None of that has stopped a parallel market from forming around the parts of the process the state does not police hard. Review centers, document fixers, the cousin who knows somebody at the testing venue. An agency that promises a faster EPS-TOPIK seat, or a guaranteed match with a manufacturer in Ansan, can charge whatever the applicant will sign for, and the receipts get split across tuition, training, and "miscellaneous" until the total clears six figures.

The Saudi Comparison Is the Whole Game

Recruiters know their applicants are running the numbers against Riyadh and Jeddah. A Saudi factory contract still pays, but the riyal has not moved much, kafala-style sponsorship rules keep workers tied to the employer, and contract substitution at the airport is a documented pattern the DMW has acknowledged for years. Korea, with its labor law and its won, looks like the cleaner deal.

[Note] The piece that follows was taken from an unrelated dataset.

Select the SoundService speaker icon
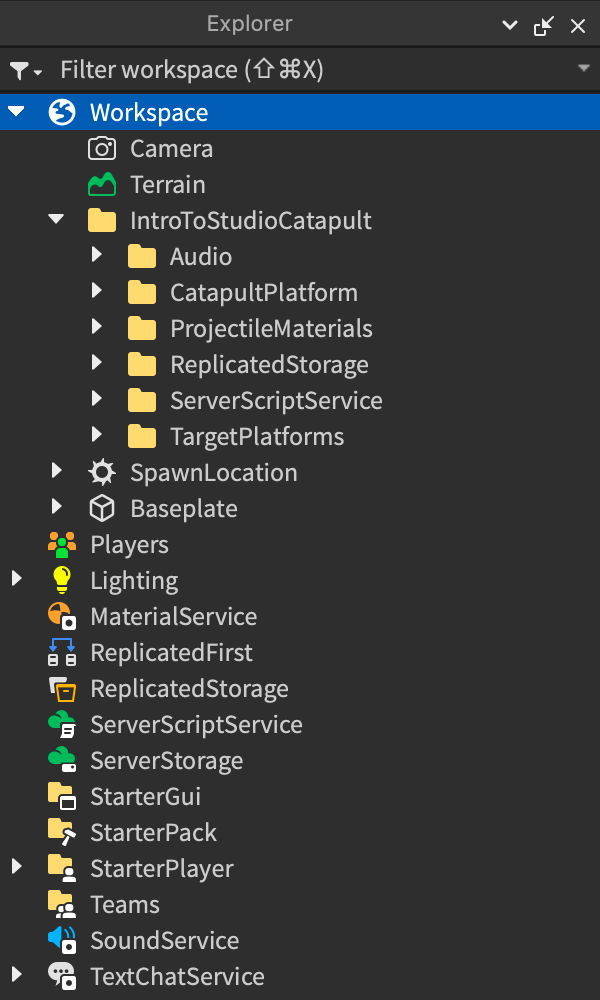This screenshot has height=1000, width=600. (x=62, y=941)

That comparison is exactly what lets the ₱180,000 fee survive. As long as Korea pays meaningfully better than the Gulf even after the deduction, the agency can argue it is selling access to a premium product. The applicant signs because the alternative is another two years in Al-Khobar, and because a smaller quota means fewer second chances next intake.

Who Carries the Loan

Most workers do not have ₱180,000 in a savings account. They borrow, sometimes from a 5-6 lender in the same Pampanga town, sometimes from a sari-sari-store financier who knows the family, sometimes from an agency-affiliated financing arm that charges interest the contract does not itemize cleanly. A meaningful chunk of the early months in Korea goes to servicing that debt, which is also the window when most labor abuses happen and when most workers cannot afford to quit.

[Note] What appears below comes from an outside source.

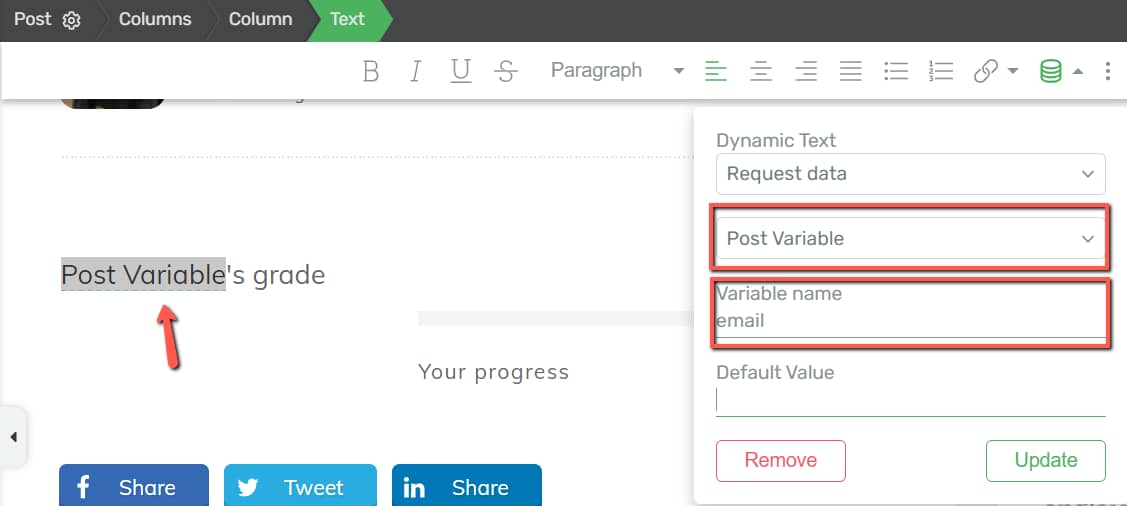
Task: Expand the Request data dropdown
Action: coord(910,174)
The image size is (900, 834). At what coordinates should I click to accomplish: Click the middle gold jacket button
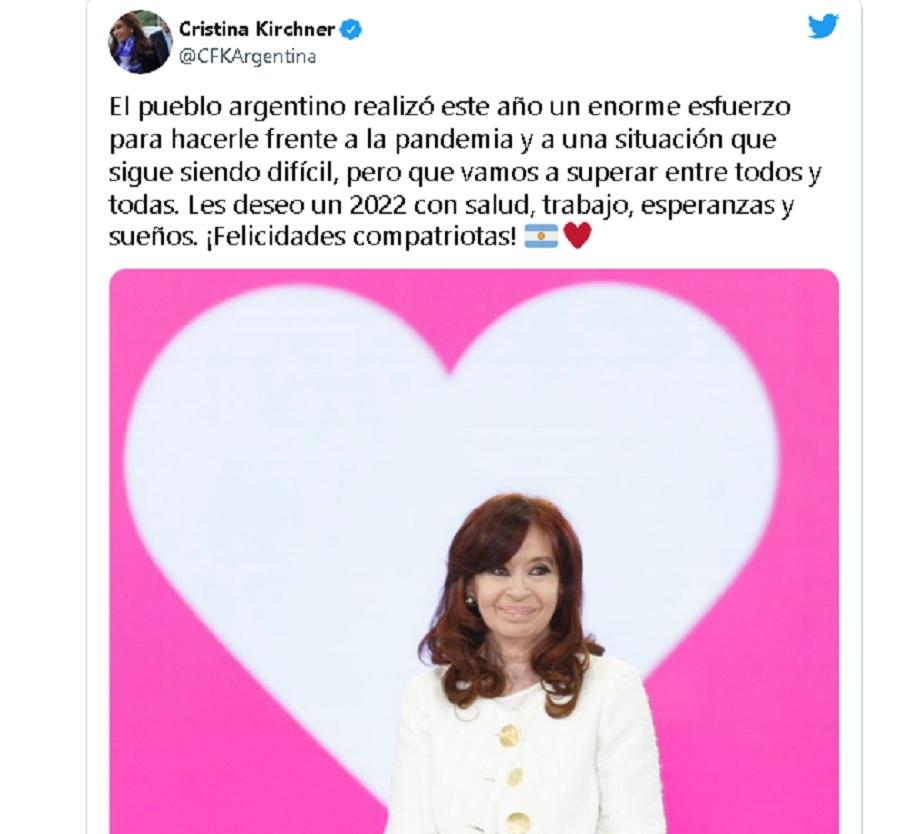[515, 777]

The EPS rule is not ambiguous. Placement fees from Korea-bound workers are not permitted. Pampanga's fee schedules are not hiding either. They are printed, signed, and paid through GCash with a receipt. Until a labor attaché in Seoul or an inspector in San Fernando matches a worker's debt note to an agency's books, the wage advantage over Saudi will keep arriving in someone else's account first.